Born in the USA

Leihmutterschaft ist in Deutschland verboten. Bei einem Event in Berlin rät die Organisation „Men Having Babies“ schwulen Paaren, die dennoch ein leibliches Kind bekommen möchten, in den USA nach der passenden Leihmutter zu suchen

Heile Welt mit Baby. Aber zu welchem Preis? Foto: Fo­to: imago

Aus Berlin Laura Lückemeyer

Im ersten Stock des Marriott-Hotels am Potsdamer Platz in Berlin empfangen mich Regenbogenfahnen mit Blumen und Babystramplern auf Stehtischen drapiert. Auf den Stramplern steht das Logo der US-Organisation „Men Having Babies“ (MHB), die an diesem Freitagnachmittag Ende April zu einer Infoveranstaltung zum Thema „Möglichkeiten der Elternschaft für europäische schwule Männer“ einlädt.

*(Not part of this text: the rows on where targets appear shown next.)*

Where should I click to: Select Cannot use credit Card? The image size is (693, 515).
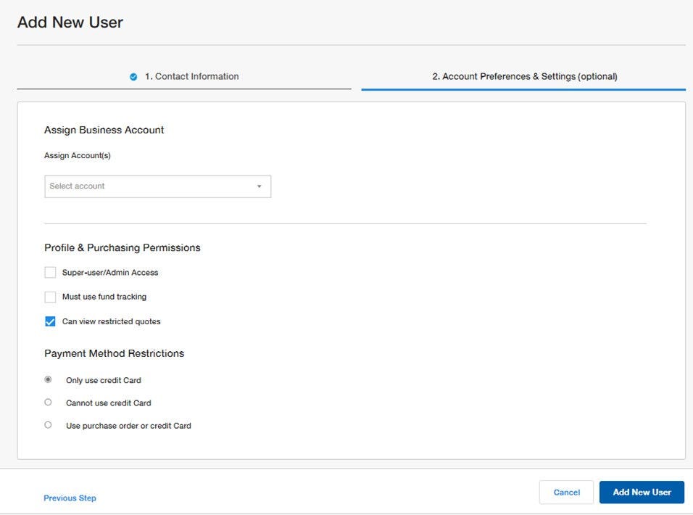[x=48, y=402]
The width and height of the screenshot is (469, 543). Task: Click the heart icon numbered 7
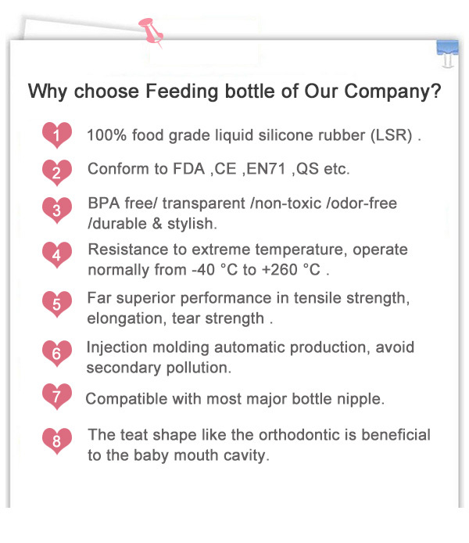tap(57, 397)

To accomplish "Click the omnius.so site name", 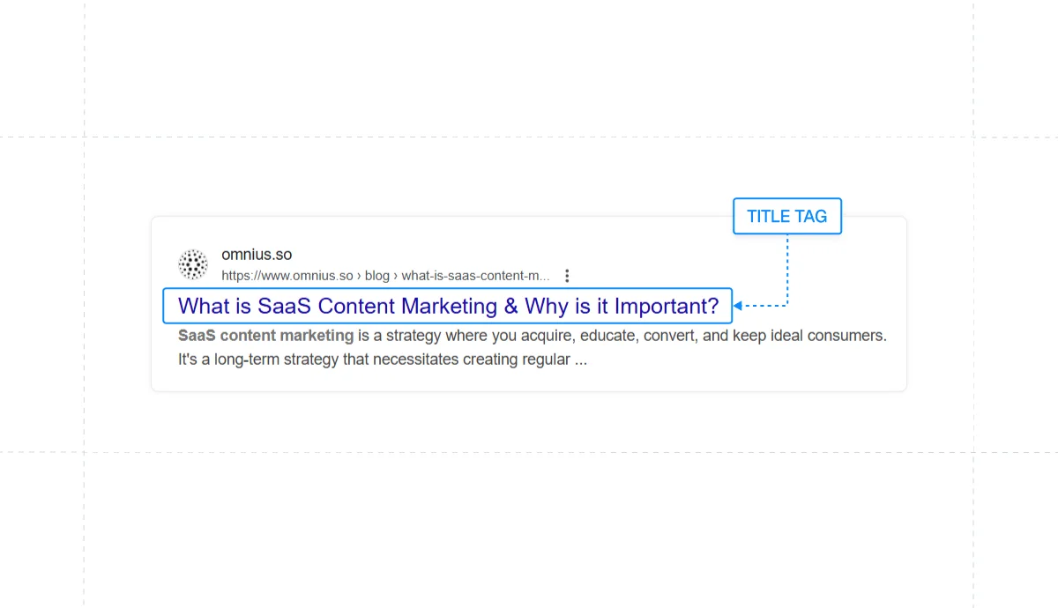I will [x=257, y=255].
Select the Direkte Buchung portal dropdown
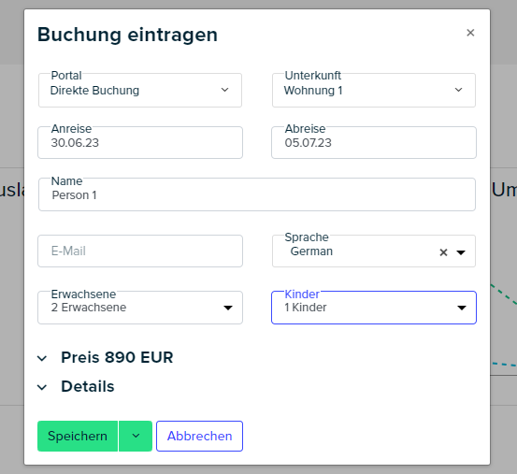Viewport: 517px width, 474px height. (140, 90)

Bei der Anmeldung begrüßt mich Vanessa, Managerin für Finanzen und Kundenbeziehungen. Ob ich über die Regeln Bescheid wisse? „Ja“, sage ich „Ron und ich haben letzte Woche miteinander gesprochen.“ Ron Poole-Dayan ist Vorstandsmitglied und Geschäftsführender Direktor von MHB. Als ich mich für die Veranstaltung akkreditieren wollte, bat Ron mich um ein Vorabgespräch via Zoom. „Wissen Sie“, sagte er, „wir haben schlechte Erfahrungen gemacht. Ein russischer Journalist hat nach der Teilnahme einen homophoben Artikel veröffentlicht, und eine schwedische Journalistin ignorierte unsere Forderung, keine Fotos oder Videos während der Veranstaltung zu machen.“ Sein Rechtsberater ist auch mit im Call. Da ich über die Veranstaltung berichten möchte, akzeptiere ich die Vorgaben: Ich darf mit niemandem sprechen, keine Fotos oder Videos machen.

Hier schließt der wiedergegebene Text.